Prolonged dark response is attenuated in pineal photoreceptors‐ablated larvae (“PRC‐ablated”). (A) Expression of nitroreductase and mCherry in Tg(tph2:NfsB‐mCherry)^y227 and Tg(aanat2:Gal4);Tg(UAS:NfsB‐mCherry)^c264 larvae is restricted to the pineal gland photoreceptors. (B) 24 h‐activity of Mtz‐treated tph2:NfsB (n = 48, dark gray) and WT sibling (control, n = 48, light gray) larvae under 2–2 h LD cycles (marked by alternating white and black boxes). Mtz‐treated larvae were less active and less responsive than previous controls (see Supporting Information S1: Figure 4). The bold line marks the average smoothed activity within the group, in cm/10 min, and the light‐colored background marks SEM. (C) Activity (cm/min) 10 min before and after a selected transition to darkness. (D) Prolonged dark response is impaired in both PRC‐ablated lines. Bars represent group means ± SEM. All p values were obtained by post hoc analysis tests of a linear mixed model with BH correction. Asterisks represent p‐values, where “**” is under 0.01. Full statistics are detailed in Supporting Information S2: Table 1, experiments 8–11.

Figure 4

Laser‐ablation of pineal projecting neurons' axons (“PN‐axotomized”) impairs prolonged dark response. (A) Exemplary PN‐axotomized Tg(foxd3:eGFP) larva showed severe degeneration, followed by partial regeneration of the PN axons.
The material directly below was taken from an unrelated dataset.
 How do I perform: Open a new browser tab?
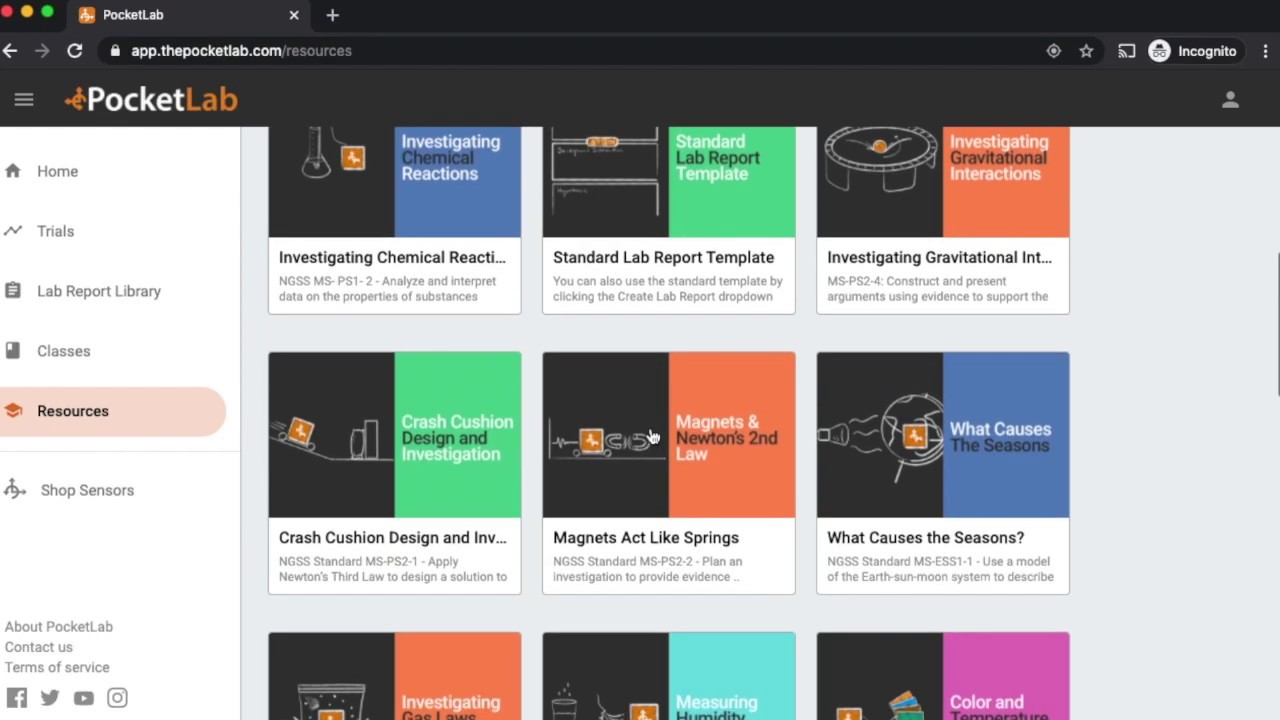(333, 15)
Left: immediately before laser‐ablation of the PN axons. The pineal and right eye are marked. Middle: 24 h postablation. The PN axons were severely degenerated. Right: 48 h postablation. The PN axons were partially regenerated. (B) Activity of 23 5 dpf PN‐axotomized Tg(foxd3:eGFP) larvae (dark gray) and 23 untreated control siblings (light gray) under 14–10 h LD cycles. Activity, in seconds moved per minute, is presented 60 min before and after the transition to darkness. The bold line marks the average smoothed activity within the group, and the light‐colored background marks SEM. (C) PN‐axotomized larvae exhibited an average reduction of prolonged dark response, 25% compared with controls in normalized activity during the 5 min after transition to darkness (p = 0.0063**, Wilcoxon's rank sum test). Activity after the transition was normalized by the baseline as before. Bars represent group means ± SEM. Asterisks represent p values, where “**” is under 0.01. Full statistics are detailed in Supporting Information S2: Table 1, experiments 12 and 13.